Data excerpts>
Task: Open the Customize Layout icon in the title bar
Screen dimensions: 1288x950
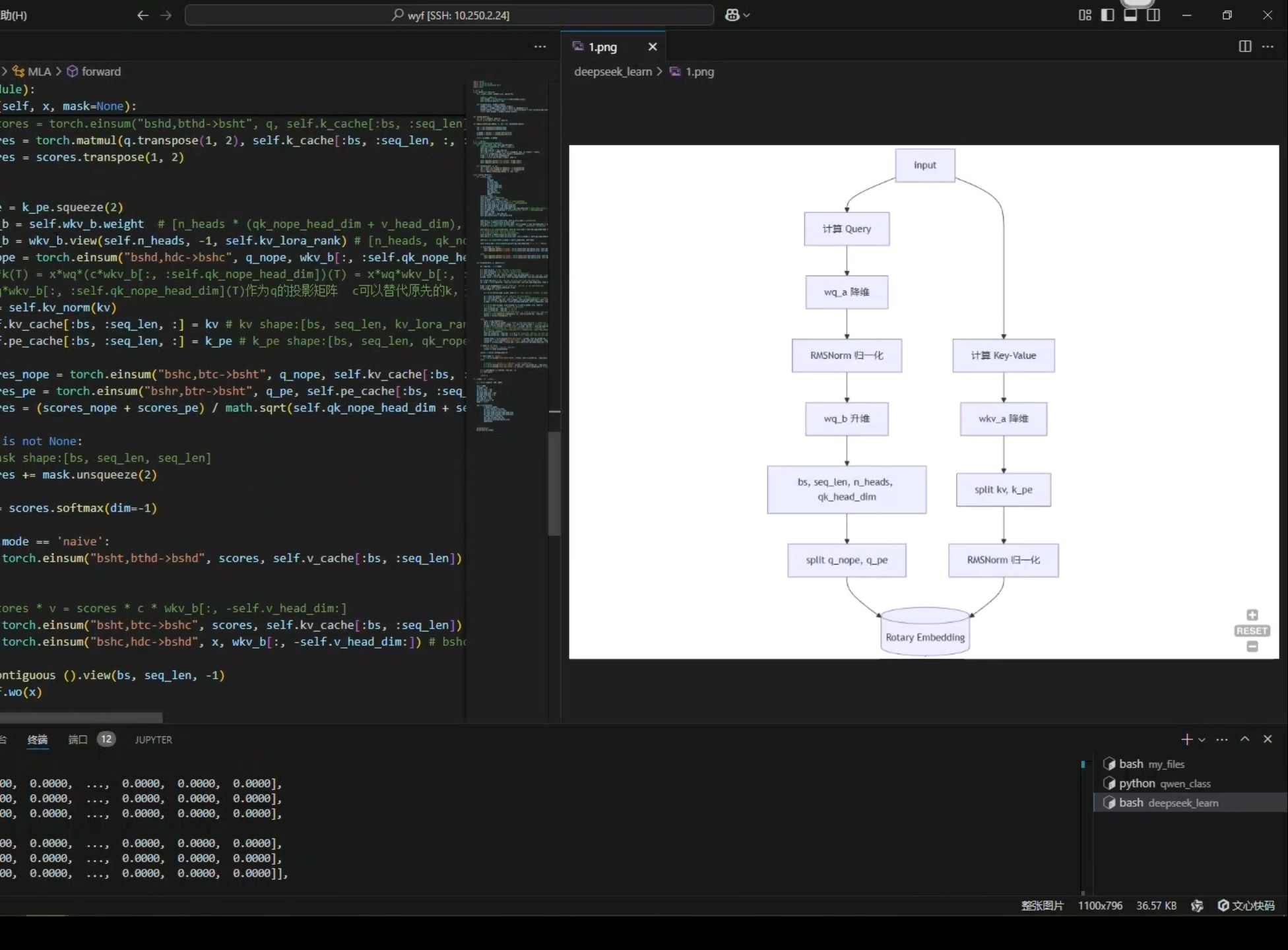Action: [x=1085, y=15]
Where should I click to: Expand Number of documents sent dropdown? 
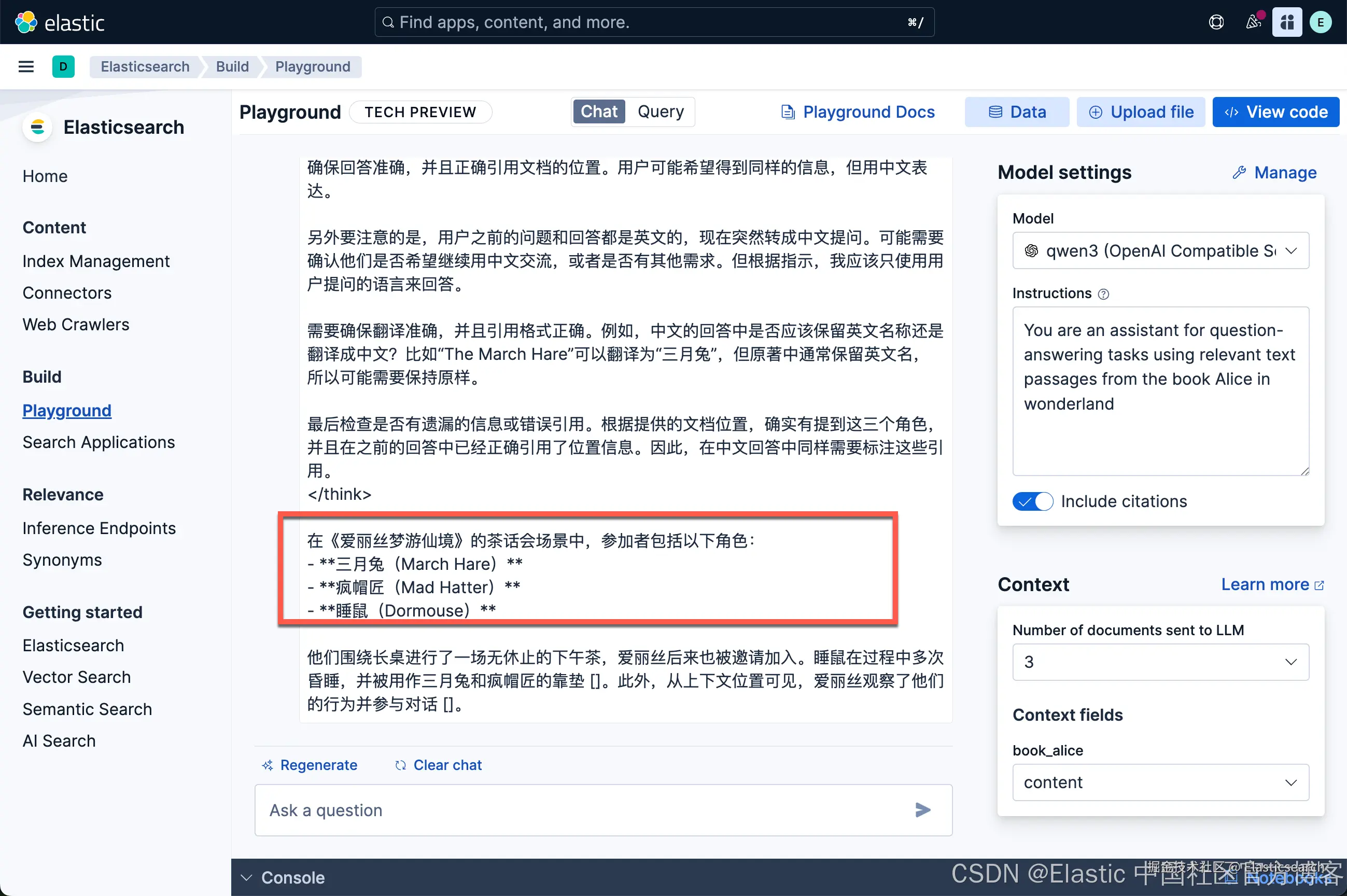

---

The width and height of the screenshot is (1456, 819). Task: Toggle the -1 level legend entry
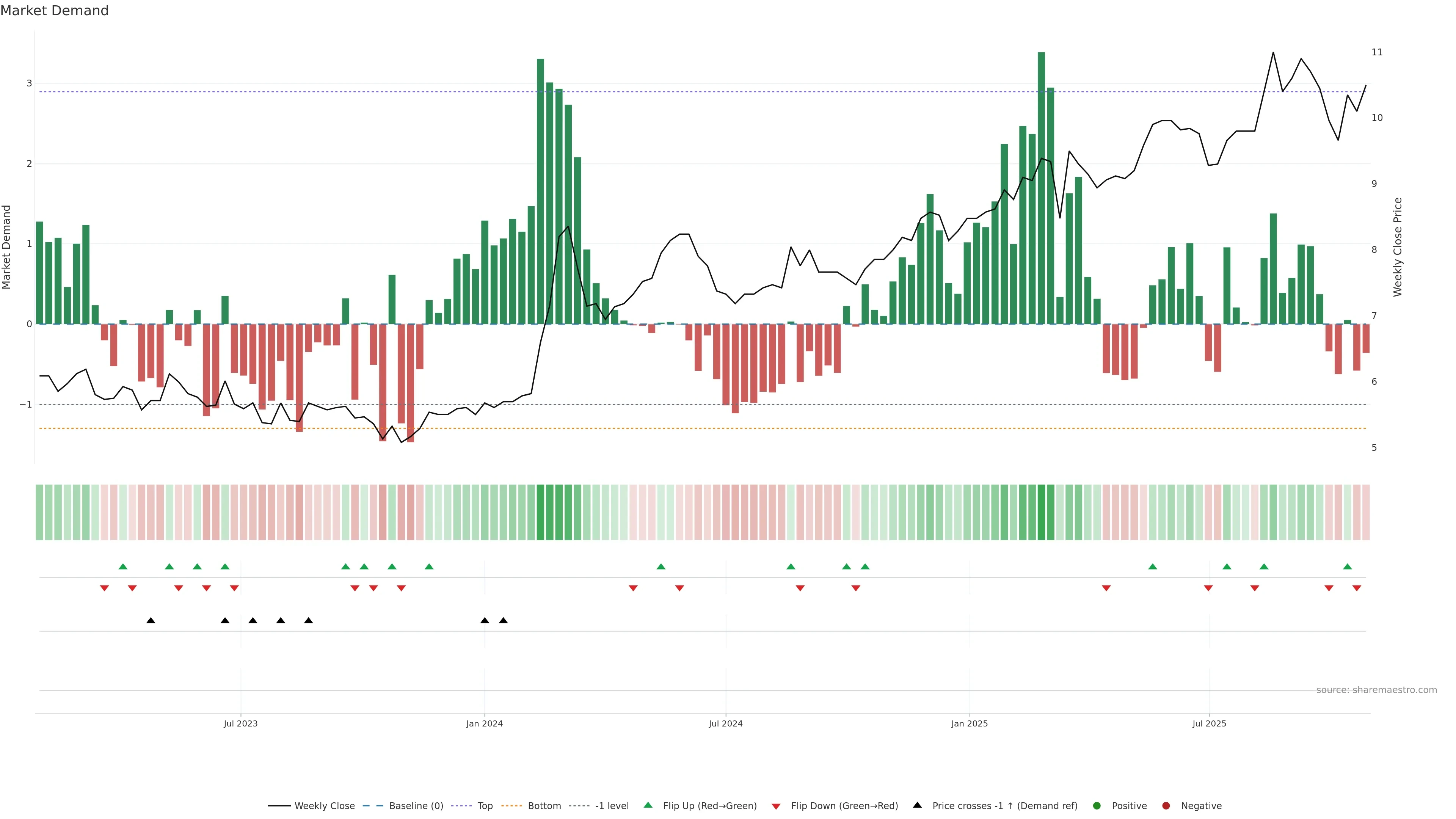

--

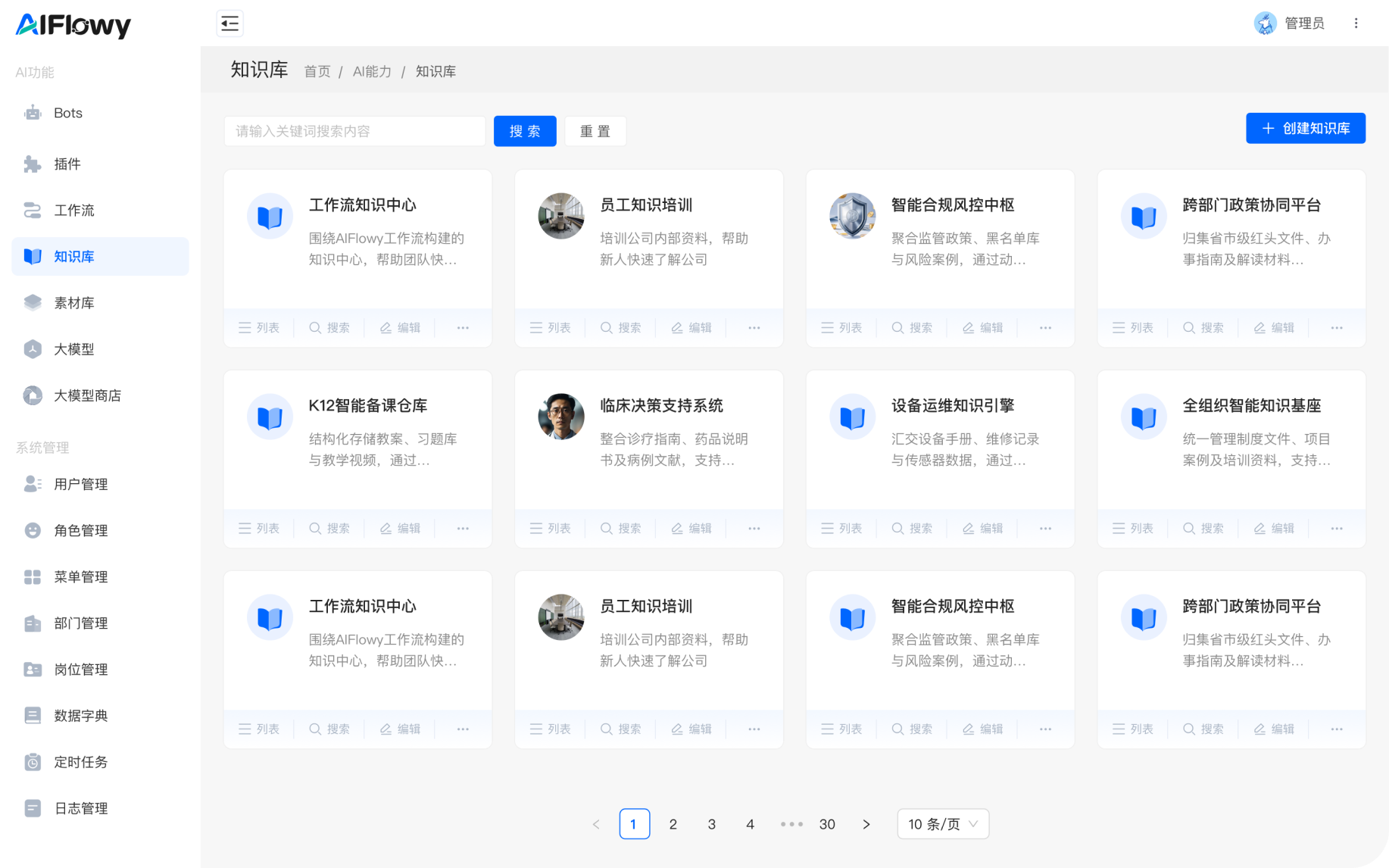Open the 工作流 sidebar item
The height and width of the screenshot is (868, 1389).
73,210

Instructions to follow> Copy word for word only the lines above from the one with "Task: Open the" through the one with "Where should I". Leave pictures out.

The answer>
Task: Open the Customize Layout icon in the title bar
Screen dimensions: 1288x950
Action: [x=1085, y=15]
Where should I click to: Expand Number of documents sent dropdown? 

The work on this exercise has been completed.